#### Provided information ####

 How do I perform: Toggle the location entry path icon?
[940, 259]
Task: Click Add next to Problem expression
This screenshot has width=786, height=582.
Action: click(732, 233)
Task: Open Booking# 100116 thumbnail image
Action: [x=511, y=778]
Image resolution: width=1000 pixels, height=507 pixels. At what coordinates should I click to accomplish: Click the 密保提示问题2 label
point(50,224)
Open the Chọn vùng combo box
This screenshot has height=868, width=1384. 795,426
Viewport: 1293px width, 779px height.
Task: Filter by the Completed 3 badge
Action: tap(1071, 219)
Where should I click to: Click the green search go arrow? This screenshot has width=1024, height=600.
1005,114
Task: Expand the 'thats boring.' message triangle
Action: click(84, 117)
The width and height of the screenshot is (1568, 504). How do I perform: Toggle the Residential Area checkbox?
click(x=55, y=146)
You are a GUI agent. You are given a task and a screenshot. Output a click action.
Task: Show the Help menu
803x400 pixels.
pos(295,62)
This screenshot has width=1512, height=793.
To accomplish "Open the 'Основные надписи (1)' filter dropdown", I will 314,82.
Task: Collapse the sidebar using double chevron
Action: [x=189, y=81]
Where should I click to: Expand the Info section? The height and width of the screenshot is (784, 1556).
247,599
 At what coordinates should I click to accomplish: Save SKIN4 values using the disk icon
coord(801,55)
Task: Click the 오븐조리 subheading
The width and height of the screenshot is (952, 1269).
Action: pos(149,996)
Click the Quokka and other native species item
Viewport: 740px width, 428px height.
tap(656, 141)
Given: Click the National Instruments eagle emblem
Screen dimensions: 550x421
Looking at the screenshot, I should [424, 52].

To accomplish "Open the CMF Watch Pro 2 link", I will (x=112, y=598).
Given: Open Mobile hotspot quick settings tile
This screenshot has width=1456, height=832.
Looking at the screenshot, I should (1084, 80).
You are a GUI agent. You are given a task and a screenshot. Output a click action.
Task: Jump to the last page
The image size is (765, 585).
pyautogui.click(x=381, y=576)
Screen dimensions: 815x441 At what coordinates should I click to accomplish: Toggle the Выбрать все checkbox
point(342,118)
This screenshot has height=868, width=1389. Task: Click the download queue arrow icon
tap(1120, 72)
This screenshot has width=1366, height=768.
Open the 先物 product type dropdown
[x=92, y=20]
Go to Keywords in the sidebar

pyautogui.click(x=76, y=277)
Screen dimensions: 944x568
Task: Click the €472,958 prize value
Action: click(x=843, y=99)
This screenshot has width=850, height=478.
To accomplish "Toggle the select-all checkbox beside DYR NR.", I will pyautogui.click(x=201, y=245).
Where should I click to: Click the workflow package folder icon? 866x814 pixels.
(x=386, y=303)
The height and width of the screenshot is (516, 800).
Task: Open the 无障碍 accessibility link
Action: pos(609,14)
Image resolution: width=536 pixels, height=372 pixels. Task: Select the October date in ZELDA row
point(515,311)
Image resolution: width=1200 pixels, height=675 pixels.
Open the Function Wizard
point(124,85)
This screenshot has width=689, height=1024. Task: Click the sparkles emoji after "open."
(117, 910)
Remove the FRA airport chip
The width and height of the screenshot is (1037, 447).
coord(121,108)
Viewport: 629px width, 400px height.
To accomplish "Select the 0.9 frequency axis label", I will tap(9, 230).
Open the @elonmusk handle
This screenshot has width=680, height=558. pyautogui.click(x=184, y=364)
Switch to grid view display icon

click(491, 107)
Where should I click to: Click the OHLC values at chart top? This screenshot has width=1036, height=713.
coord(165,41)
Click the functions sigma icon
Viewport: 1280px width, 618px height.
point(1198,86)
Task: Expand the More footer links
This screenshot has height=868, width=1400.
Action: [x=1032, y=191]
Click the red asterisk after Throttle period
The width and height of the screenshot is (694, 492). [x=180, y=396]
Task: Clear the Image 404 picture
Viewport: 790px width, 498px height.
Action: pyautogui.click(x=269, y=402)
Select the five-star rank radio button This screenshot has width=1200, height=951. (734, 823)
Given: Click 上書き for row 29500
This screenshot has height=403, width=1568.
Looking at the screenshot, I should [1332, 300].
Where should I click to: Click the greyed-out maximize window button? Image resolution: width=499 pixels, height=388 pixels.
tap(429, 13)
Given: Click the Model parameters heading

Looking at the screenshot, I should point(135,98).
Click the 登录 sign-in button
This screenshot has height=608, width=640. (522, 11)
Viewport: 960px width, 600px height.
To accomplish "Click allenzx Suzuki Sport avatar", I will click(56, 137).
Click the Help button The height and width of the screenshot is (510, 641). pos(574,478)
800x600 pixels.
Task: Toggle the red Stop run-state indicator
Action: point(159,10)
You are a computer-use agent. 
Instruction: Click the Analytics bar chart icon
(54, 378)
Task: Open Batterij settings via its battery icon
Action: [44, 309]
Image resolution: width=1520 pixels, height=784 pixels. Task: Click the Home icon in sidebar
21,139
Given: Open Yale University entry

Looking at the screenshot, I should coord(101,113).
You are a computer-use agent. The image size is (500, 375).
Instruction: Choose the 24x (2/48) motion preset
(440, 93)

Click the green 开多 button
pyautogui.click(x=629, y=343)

####

#### Prompt
Only one number is expected: the count of lines above that contain the string "computer".

#### Response to the exercise
2